Goal: Reproduce these rows verbatim, starting with the line that contains "Click the dollar sign circle icon" and continuing through the end of the rows.

(Word and element locating rows)

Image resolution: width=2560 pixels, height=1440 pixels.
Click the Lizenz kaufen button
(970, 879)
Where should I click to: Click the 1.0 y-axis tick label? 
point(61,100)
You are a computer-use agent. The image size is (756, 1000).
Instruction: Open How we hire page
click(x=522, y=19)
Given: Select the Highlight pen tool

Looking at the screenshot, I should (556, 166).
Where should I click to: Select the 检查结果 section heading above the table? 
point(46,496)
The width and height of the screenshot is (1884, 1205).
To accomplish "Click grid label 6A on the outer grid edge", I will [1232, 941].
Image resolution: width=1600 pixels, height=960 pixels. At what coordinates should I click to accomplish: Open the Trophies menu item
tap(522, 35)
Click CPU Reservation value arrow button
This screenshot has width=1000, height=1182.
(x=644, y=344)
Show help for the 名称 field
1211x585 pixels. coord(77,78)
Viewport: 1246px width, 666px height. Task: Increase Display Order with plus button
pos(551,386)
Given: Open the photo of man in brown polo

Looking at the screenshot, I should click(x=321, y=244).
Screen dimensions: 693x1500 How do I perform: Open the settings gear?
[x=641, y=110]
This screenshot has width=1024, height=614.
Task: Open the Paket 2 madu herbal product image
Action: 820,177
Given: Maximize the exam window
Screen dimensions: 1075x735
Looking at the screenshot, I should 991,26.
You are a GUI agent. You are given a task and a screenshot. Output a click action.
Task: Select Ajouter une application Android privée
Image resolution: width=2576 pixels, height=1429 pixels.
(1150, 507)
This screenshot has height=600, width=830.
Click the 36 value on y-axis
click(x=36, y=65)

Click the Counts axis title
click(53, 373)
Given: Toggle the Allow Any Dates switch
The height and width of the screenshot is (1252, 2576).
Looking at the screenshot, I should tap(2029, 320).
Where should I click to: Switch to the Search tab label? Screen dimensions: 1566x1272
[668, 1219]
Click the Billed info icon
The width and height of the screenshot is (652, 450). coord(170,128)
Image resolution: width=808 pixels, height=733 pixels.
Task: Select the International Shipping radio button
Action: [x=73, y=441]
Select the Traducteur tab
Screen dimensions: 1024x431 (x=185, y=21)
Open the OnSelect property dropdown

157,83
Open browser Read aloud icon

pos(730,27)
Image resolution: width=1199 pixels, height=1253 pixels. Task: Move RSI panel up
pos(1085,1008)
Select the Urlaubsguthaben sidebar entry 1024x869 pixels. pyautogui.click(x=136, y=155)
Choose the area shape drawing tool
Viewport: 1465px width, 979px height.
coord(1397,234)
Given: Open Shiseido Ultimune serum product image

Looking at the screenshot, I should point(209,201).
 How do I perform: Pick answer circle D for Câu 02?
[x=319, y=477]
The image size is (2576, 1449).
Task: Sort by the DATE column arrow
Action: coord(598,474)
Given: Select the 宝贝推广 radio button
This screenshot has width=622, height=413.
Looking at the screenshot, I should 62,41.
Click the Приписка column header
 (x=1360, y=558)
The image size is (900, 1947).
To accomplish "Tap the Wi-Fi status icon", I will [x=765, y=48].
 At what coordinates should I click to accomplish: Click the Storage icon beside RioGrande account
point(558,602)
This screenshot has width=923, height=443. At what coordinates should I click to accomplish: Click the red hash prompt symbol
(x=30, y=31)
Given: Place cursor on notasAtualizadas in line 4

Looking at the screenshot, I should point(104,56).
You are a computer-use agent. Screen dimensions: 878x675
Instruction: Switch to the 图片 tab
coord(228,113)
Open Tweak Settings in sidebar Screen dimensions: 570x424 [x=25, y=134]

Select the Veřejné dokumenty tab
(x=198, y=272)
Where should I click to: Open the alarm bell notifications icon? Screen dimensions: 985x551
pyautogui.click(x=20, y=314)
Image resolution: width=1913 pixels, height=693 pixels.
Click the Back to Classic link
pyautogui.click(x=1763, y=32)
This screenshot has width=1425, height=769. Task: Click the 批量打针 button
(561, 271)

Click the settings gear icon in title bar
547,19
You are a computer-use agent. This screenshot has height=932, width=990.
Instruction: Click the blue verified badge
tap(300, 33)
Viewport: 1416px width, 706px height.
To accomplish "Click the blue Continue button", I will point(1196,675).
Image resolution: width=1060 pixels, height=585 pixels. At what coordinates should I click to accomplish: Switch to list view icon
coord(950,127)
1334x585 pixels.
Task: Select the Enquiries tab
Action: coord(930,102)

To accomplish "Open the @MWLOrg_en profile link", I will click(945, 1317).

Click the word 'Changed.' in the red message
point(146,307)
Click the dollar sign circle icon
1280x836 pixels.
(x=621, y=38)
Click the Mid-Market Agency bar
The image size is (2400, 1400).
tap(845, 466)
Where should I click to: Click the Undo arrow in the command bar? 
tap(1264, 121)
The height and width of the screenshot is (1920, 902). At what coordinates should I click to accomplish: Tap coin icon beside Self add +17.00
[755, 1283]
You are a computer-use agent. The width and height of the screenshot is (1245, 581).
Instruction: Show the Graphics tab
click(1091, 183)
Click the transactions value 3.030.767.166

Exercise response:
Click the dollar sign circle icon
1280x836 pixels.
(x=621, y=38)
Click the Mid-Market Agency bar
The image size is (2400, 1400).
tap(845, 466)
Where should I click to: Click the Undo arrow in the command bar? 
tap(1264, 121)
The height and width of the screenshot is (1920, 902). At what coordinates should I click to accomplish: Tap coin icon beside Self add +17.00
[755, 1283]
You are a computer-use agent. The width and height of the screenshot is (1245, 581).
Instruction: Show the Graphics tab
click(1091, 183)
Click the transactions value 3.030.767.166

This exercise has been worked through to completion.